People THINK they know what frugal people look like. When they picture it in their mind, I think most of them see someone wearing out of fashion clothing (possibly faded) picked up at thrift stores, sporting out of fashion haircuts, driving old clunker cars, eating tuna casserole and living in houses decorated with a mishmash of cast off furniture that was probably homely 15 years ago when it was new. After reading a bit about frugal folks and their penchant for cooking from scratch and making their own cleaning products they may refine that vision a bit to be a beaten down housewife with her hair coming out of a bun, wearing a stained apron with snot nosed children screaming and hanging on to her legs.

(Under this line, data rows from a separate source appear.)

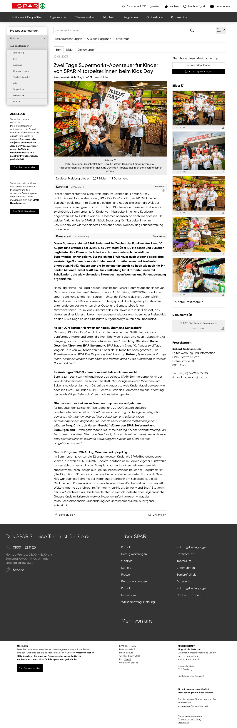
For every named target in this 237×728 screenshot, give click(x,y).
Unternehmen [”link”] (220, 6)
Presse (125, 574)
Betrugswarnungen (134, 554)
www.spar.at (131, 662)
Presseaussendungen (27, 30)
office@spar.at (23, 562)
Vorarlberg (18, 52)
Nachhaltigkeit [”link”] (194, 6)
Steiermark (18, 95)
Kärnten (17, 101)
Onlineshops (154, 17)
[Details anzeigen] (223, 128)
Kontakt (126, 547)
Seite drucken (67, 514)
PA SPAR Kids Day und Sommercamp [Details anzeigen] (198, 323)
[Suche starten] (192, 30)
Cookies (126, 561)
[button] (221, 30)
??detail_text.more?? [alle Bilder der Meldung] (188, 302)
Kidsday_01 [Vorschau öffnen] (110, 160)
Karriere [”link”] (171, 6)
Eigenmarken (58, 17)
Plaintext (159, 236)
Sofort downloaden (198, 65)
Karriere (126, 567)
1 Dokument (120, 178)
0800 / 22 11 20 (21, 547)
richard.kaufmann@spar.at (190, 377)
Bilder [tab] (69, 49)
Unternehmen (185, 567)
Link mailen (159, 514)
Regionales (130, 17)
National (27, 38)
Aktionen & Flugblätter (27, 17)
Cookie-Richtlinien (188, 595)
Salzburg (17, 65)
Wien (15, 83)
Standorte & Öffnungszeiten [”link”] (141, 6)
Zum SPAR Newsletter (24, 211)
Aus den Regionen (27, 46)
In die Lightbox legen (198, 71)
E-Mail (127, 659)
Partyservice (179, 17)
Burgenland (19, 89)
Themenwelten (85, 17)
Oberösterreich (21, 71)
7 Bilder (101, 178)
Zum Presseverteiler (25, 167)
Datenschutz (185, 554)
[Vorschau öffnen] (110, 119)
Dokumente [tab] (86, 49)
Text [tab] (58, 49)
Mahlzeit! (109, 17)
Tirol (15, 59)
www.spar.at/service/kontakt (193, 706)
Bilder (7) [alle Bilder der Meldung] (178, 85)
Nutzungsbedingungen (191, 547)
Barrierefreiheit (186, 574)
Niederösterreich (21, 77)
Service (15, 570)
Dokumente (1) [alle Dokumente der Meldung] (182, 315)
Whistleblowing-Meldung (138, 602)
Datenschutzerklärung (189, 719)
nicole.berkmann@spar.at (191, 676)
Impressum (183, 561)
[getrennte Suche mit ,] (124, 30)
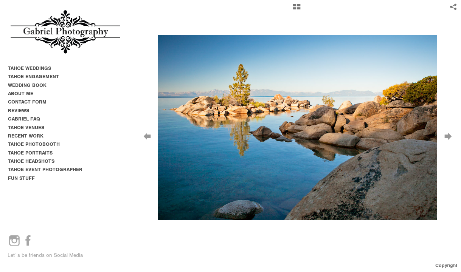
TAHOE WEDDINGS (29, 68)
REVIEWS (18, 110)
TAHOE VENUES (29, 127)
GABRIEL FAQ (24, 119)
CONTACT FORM (27, 102)
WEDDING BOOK (27, 85)
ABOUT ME (20, 93)
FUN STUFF (21, 178)
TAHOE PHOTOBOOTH (34, 144)
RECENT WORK (25, 136)
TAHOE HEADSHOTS (31, 161)
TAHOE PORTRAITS (30, 153)
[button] (297, 9)
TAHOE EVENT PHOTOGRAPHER (45, 169)
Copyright (446, 265)
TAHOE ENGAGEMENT (33, 76)
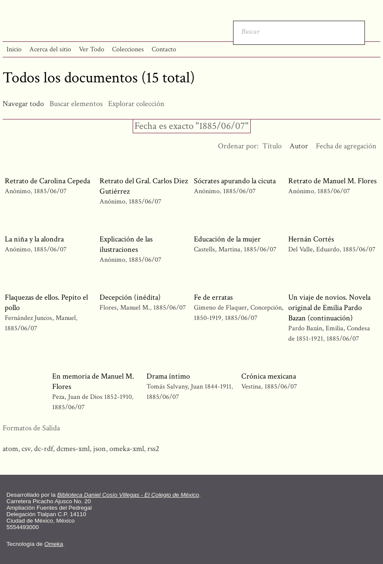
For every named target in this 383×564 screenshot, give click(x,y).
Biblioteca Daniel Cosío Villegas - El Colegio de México (128, 495)
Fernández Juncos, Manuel (41, 318)
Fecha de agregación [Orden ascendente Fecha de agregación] (346, 146)
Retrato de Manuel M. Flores (332, 181)
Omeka (53, 544)
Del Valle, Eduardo (314, 249)
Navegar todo (23, 104)
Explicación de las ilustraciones (126, 244)
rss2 (153, 449)
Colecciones (128, 49)
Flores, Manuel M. (126, 307)
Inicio (14, 49)
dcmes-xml (73, 449)
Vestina (251, 386)
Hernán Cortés (311, 239)
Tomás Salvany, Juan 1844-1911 (188, 386)
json (99, 449)
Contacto (164, 49)
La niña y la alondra (34, 239)
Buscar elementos (76, 104)
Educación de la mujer (227, 239)
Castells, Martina (218, 249)
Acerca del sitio (50, 49)
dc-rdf (43, 449)
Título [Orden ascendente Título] (272, 146)
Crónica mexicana (268, 376)
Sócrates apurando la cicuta (235, 181)
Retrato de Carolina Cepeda (47, 181)
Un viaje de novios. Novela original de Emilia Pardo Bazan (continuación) (329, 307)
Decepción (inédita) (130, 297)
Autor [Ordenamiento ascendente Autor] (299, 146)
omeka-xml (126, 449)
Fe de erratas (213, 297)
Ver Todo (91, 49)
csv (26, 449)
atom (10, 449)
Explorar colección (136, 104)
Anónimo (18, 191)
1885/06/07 (50, 191)
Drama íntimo (168, 376)
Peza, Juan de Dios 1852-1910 (92, 396)
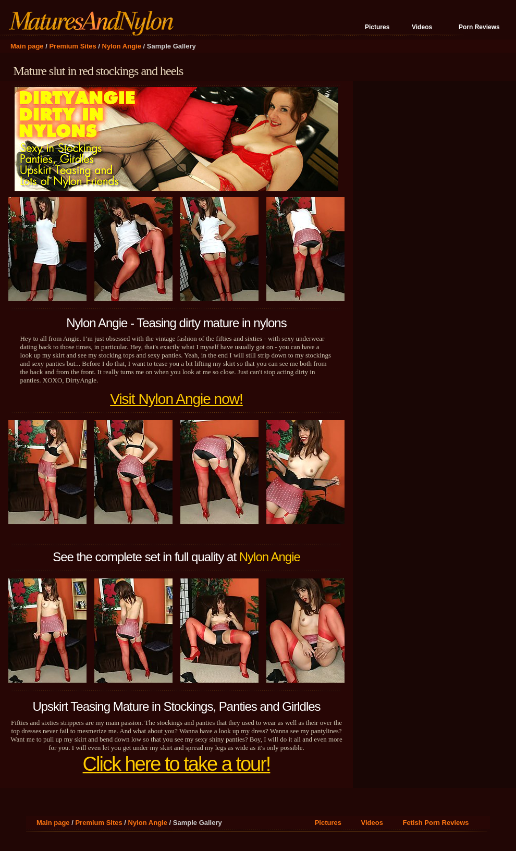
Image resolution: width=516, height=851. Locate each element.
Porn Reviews (479, 27)
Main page (27, 46)
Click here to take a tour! (177, 764)
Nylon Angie (121, 46)
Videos (422, 27)
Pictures (377, 27)
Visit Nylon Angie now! (176, 399)
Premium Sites (72, 46)
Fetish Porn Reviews (435, 823)
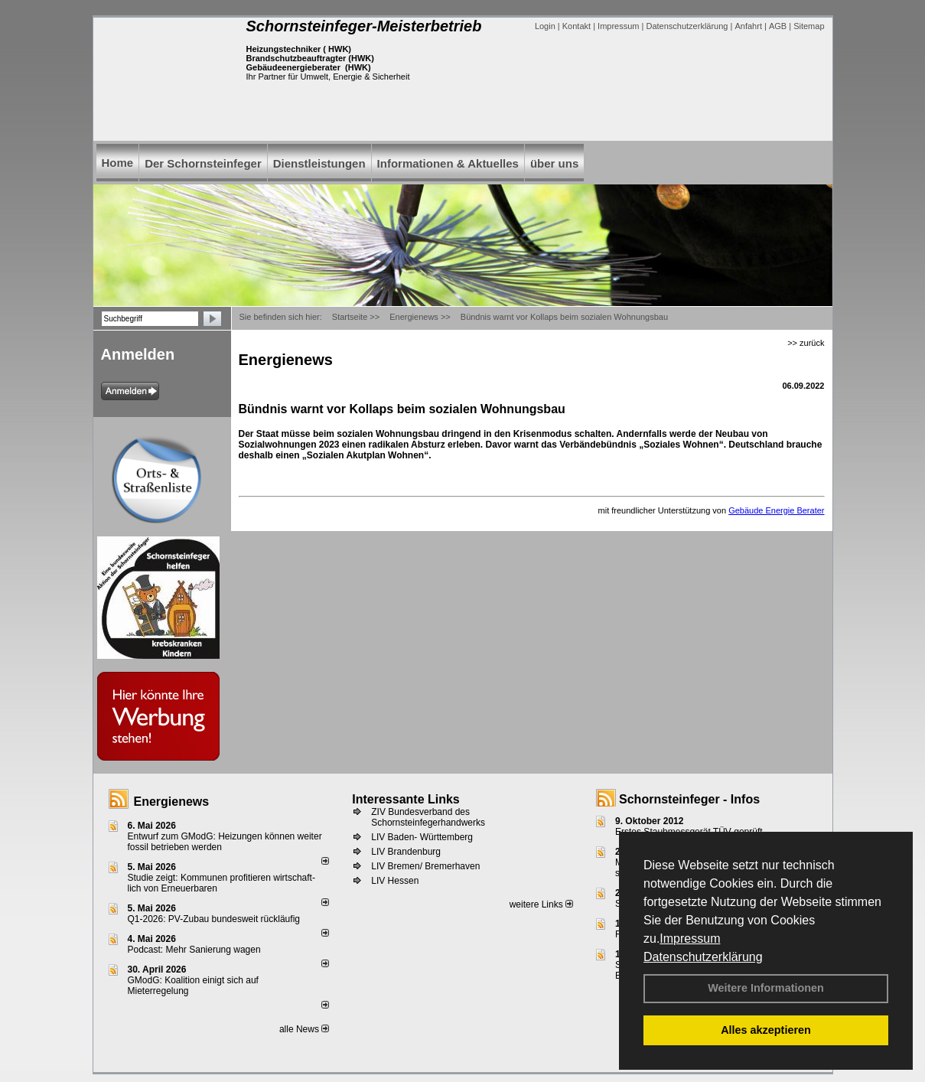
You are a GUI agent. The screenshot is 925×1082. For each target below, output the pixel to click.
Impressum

But what does a frugal person really look like? That is almost as impossible a question to answer as “What does a middle class person look like”. The reality is that there are as many different frugal folks, with as many different reasons for being frugal as there are “regular” consumers! In my case, what would someone see looking at me?
They would see a nice 3-bedroom home somewhat stylishly, although not lavishly, decorated. They would see 3 cars, a camper and 2 motorcycles. Well dressed children (frequently in name brand stuff) with their drawers overflowing with clothing and their rooms full of toys. The backyard shed is full of bright plastic things for the little ones, and the barn is full of hobby stuff for the big kid (a.k.a. dh). I dress pretty stylishly, well as stylishly as a 30 something mother of two can. We even have a hot tub on the back deck! In short, we pretty much look like everyone else on our block. From outward appearances we actually appear to be better off than quite a few folks in our town.
I don’t think that anyone, looking at my family or looking in the normal, publicly traveled areas of my house would be able to tell that we practice frugality at all. (of course that gets blown out of the water pretty much any time I open my mouth, I’m somewhat of an evangelist sometimes-well, ok, most of the time) They would have to look a little deeper to see the signs of frugality.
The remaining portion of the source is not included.